I had no sign of this coming in Sept.  I'm doing all I can to stay healthy, but was wondering about the risk for a second heart attack or even a second stroke.  Are there any questions I definitely should be asking??
Thank you in advance for taking the time to look at this and reply.

by CCF-M.D.-PPB, Jul 12, 2007 12:00AM
Being a diabetic and having 'bad genes' puts you at a significantly increased risk for recurrence of coronary artery blockages, heart attacks, stokes, renal disease and peripheral arterial disease.  You must have taken good care of your diabetes because it took 27 years for you to develop any complications.  You are also fortunate because you underwent bypass surgery and have the artery coming from your breast attached to one of your coronary vessels which has been shown to have a better prognosis in diabetics.  The only thing you can do at this point is to minimize your risk factors for progression of your CAD.  This means:

1.  Be very aggressive with DM management.  Keep your sugars, HgB A1C and your weight at goal.
2.  Eat well, exercise and don't smoke (second hand smoking is just as bad).
3.  Be aggressive with lipid control.  Your LDL cholesterol should be less than 70, and your HDL as high as possible.  Make sure your triglycerides are well controlled.  Being on a statin such as lipitor or zocor or crestor provides benefits beyond lipid lowering in coronary artery disease and stroke.
4.  You must be on ASA, beta blockers and statins.  
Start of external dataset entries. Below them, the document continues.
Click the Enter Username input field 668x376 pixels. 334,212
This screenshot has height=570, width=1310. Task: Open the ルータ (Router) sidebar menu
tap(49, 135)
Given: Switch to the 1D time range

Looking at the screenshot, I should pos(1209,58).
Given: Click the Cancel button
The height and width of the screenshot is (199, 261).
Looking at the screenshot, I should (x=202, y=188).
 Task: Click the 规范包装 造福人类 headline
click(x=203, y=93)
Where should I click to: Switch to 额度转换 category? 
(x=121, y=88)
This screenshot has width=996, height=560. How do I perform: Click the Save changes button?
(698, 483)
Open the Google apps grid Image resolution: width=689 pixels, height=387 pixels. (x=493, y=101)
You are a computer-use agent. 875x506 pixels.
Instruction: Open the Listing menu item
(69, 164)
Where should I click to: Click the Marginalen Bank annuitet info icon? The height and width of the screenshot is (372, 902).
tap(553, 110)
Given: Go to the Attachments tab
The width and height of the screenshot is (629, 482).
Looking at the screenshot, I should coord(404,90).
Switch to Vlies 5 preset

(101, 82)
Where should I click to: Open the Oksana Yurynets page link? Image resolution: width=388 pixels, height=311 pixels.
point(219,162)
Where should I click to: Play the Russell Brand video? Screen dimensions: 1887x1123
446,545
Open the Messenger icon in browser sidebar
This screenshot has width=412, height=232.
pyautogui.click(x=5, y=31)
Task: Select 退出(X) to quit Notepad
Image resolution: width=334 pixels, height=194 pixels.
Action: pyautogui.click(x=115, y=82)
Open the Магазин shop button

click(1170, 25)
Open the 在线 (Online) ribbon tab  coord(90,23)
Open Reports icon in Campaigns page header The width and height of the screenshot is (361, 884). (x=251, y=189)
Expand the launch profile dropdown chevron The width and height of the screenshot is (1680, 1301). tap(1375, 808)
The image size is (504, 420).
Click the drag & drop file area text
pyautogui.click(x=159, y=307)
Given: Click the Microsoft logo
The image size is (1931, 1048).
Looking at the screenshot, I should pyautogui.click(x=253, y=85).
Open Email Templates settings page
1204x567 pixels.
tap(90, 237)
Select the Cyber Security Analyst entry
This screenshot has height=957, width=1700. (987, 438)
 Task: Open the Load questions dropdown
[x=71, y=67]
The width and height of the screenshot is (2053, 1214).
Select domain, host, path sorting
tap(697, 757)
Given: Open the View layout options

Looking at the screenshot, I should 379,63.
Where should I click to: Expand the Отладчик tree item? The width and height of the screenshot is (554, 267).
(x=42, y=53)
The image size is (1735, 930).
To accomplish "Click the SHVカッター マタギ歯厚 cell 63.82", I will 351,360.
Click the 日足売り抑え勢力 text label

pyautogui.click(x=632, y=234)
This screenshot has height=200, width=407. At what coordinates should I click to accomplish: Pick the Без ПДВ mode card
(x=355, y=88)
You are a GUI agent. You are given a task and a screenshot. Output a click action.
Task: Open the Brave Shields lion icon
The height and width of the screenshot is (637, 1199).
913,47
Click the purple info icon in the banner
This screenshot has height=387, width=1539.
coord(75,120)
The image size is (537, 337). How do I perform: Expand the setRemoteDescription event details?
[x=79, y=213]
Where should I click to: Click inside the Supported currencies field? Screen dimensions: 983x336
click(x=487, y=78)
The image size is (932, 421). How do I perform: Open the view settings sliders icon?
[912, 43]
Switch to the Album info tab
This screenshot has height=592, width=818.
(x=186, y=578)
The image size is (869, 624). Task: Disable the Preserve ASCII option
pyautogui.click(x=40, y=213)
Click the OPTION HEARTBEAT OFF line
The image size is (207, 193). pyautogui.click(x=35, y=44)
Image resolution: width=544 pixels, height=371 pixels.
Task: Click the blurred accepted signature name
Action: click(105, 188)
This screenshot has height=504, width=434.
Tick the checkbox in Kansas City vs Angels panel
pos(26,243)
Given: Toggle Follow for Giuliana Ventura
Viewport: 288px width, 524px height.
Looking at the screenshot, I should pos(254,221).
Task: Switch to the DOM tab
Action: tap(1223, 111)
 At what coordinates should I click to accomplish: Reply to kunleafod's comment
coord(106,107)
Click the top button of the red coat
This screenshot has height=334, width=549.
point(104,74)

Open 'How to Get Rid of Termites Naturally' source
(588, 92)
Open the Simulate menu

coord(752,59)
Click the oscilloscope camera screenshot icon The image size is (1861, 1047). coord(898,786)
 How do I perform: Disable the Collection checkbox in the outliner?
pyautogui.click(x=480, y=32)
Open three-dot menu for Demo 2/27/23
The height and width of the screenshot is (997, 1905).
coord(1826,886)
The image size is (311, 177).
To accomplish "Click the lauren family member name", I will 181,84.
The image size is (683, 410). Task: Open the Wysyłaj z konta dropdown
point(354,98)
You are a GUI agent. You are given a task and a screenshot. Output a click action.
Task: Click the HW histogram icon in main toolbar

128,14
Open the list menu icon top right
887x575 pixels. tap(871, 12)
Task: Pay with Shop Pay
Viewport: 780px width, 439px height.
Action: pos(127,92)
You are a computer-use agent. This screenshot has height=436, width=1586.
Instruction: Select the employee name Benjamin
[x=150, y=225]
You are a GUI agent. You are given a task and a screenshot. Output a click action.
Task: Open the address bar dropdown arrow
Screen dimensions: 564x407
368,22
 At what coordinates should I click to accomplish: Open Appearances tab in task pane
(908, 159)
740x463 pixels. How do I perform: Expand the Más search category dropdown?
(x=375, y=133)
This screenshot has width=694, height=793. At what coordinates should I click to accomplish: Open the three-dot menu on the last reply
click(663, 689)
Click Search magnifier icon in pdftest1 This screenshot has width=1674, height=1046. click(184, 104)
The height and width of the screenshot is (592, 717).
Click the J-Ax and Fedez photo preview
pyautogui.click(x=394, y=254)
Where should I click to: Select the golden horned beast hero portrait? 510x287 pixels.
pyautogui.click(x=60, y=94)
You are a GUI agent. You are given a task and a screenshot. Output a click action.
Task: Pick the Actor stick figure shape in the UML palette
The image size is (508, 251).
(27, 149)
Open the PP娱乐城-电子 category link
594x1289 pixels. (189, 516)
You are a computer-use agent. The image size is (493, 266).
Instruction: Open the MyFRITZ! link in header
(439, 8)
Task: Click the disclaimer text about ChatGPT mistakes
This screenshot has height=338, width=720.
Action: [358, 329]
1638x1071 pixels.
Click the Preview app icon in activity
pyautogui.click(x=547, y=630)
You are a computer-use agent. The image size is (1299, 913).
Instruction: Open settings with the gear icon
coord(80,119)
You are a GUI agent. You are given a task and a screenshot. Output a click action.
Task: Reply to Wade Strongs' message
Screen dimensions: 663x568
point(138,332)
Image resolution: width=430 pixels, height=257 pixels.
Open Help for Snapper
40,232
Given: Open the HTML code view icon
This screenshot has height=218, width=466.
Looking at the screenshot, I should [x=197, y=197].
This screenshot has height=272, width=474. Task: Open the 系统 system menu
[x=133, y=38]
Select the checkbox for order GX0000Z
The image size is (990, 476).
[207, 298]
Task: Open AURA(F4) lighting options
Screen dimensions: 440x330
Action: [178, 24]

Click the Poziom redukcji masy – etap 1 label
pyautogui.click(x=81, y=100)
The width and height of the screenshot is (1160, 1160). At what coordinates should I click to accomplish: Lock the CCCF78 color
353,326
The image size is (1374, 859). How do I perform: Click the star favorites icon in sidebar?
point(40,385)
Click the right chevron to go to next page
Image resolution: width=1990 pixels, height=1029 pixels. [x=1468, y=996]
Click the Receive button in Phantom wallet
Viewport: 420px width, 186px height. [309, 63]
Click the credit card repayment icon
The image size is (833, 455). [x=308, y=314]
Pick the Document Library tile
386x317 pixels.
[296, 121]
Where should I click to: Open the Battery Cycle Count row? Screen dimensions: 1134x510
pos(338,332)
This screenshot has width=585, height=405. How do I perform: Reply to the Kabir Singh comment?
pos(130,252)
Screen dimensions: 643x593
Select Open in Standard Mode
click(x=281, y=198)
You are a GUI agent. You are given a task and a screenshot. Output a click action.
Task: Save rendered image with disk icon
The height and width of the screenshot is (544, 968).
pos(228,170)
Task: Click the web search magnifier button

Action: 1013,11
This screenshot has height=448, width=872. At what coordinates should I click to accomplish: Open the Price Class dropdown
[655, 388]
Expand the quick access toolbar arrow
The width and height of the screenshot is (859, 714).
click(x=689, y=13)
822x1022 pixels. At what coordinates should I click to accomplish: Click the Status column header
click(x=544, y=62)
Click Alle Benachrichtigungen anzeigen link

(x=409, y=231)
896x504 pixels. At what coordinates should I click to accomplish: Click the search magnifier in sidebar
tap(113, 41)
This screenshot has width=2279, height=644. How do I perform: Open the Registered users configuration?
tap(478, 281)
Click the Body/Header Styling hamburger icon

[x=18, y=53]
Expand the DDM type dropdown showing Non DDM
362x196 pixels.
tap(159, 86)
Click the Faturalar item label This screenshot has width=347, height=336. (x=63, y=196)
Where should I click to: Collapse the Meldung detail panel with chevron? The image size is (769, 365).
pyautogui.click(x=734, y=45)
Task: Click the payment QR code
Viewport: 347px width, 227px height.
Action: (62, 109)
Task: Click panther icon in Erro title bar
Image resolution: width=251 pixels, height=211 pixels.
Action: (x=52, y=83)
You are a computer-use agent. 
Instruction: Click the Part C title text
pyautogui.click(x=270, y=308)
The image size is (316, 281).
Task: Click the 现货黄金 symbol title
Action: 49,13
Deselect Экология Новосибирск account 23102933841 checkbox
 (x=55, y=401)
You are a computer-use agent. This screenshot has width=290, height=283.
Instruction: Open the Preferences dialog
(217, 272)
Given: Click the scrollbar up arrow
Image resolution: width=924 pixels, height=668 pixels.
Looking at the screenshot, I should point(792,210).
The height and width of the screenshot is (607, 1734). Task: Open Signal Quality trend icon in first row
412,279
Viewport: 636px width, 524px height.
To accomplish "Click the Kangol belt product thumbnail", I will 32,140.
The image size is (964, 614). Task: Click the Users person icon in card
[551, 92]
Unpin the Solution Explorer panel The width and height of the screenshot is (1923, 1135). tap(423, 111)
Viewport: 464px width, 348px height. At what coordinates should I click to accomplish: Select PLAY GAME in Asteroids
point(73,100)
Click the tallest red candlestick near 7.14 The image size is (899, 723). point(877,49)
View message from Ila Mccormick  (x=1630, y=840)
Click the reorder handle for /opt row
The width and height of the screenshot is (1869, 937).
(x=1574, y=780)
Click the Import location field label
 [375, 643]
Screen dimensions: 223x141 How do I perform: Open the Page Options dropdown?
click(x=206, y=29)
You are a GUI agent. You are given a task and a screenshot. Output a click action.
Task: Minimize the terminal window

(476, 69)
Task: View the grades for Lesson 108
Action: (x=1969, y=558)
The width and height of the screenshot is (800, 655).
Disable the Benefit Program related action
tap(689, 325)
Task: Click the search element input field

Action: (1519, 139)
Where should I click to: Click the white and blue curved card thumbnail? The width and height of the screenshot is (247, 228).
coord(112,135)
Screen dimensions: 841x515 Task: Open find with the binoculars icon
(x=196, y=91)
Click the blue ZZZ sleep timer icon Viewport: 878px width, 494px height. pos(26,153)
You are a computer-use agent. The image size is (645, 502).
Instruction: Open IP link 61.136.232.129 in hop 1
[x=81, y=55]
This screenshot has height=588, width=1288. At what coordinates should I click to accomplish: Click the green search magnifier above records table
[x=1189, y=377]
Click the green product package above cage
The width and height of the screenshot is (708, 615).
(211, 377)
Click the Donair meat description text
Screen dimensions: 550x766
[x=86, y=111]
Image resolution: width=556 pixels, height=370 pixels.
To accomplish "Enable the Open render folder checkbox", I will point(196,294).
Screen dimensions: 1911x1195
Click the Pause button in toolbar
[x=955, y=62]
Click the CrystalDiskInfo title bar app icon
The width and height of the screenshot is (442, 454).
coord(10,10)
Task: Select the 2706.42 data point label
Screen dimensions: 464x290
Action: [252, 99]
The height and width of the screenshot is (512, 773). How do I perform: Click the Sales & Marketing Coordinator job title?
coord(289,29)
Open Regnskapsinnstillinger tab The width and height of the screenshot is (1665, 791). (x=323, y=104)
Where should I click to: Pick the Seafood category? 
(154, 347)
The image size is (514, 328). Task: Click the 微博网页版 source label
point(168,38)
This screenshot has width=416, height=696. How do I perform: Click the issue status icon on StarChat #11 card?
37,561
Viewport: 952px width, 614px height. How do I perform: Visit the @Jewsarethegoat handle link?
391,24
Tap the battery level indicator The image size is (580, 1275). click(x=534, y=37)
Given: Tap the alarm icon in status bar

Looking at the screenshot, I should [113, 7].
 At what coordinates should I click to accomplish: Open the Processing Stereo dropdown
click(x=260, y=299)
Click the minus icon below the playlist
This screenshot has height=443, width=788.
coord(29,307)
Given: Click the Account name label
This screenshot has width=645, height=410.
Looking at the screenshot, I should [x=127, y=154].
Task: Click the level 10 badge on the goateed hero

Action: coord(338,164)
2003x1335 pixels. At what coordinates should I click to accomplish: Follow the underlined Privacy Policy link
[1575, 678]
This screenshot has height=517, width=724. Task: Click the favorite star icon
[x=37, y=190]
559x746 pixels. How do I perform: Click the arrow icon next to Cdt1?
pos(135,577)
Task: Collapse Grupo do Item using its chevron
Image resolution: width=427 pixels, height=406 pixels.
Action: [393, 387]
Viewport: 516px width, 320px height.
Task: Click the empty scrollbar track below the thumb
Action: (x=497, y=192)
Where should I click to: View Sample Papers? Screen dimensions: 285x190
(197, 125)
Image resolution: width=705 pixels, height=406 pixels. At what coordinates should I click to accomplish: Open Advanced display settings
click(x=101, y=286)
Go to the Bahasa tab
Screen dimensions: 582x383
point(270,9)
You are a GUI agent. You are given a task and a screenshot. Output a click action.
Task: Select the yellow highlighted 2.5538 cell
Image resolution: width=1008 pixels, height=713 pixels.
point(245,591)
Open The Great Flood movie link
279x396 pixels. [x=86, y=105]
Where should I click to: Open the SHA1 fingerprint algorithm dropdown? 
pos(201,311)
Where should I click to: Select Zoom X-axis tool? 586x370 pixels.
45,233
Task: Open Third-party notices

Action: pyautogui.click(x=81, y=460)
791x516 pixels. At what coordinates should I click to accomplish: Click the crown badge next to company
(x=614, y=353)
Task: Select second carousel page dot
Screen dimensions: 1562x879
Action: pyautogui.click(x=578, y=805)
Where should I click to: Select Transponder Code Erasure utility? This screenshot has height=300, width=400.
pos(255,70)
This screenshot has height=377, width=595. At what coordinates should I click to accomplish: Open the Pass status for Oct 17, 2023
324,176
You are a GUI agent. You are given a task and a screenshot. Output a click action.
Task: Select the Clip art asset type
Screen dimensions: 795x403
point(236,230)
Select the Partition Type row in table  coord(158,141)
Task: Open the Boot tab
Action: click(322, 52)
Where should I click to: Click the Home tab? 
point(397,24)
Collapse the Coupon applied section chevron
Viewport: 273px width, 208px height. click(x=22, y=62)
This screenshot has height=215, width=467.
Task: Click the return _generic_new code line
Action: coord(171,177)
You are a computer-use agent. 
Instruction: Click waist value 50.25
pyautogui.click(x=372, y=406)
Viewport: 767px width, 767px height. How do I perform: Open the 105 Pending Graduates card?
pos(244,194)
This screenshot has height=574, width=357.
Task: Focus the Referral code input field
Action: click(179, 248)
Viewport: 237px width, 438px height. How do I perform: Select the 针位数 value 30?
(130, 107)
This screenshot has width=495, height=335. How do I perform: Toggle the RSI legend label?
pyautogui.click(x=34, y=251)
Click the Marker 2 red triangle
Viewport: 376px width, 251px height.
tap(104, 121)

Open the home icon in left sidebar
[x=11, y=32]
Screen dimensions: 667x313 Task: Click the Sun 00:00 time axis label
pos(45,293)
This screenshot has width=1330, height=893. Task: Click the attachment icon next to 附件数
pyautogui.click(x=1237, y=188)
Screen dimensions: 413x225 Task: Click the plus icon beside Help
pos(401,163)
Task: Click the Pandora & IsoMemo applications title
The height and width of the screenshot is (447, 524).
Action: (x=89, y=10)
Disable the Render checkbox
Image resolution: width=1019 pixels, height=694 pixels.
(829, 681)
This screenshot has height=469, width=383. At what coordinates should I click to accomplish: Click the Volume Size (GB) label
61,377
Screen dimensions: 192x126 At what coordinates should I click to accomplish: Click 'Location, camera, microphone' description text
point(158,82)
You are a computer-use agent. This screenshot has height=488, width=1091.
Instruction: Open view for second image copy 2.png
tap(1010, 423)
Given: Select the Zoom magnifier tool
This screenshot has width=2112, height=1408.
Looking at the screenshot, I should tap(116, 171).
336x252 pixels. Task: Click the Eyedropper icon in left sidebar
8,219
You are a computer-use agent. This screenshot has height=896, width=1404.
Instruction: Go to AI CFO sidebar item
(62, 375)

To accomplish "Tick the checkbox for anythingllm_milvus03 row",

5.  Control your blood pressure as best as possible.  The lower the better as long as your don't feel dizzy or lightheaded.  Typical goal is less than 120/8.  But again, the lower the better, especially if you have protein in your urine.
6.  You must also be on an ace inhibitor or an angiotensin receptor blocker.  They improve survival in your type of patients and post-pone renal dysfunction which portends worse prognosis in patients with CAD.  
7.  Unfortunately, at this stage of the game, there is nothing that we can do to change your risk related to you family history (bad genes).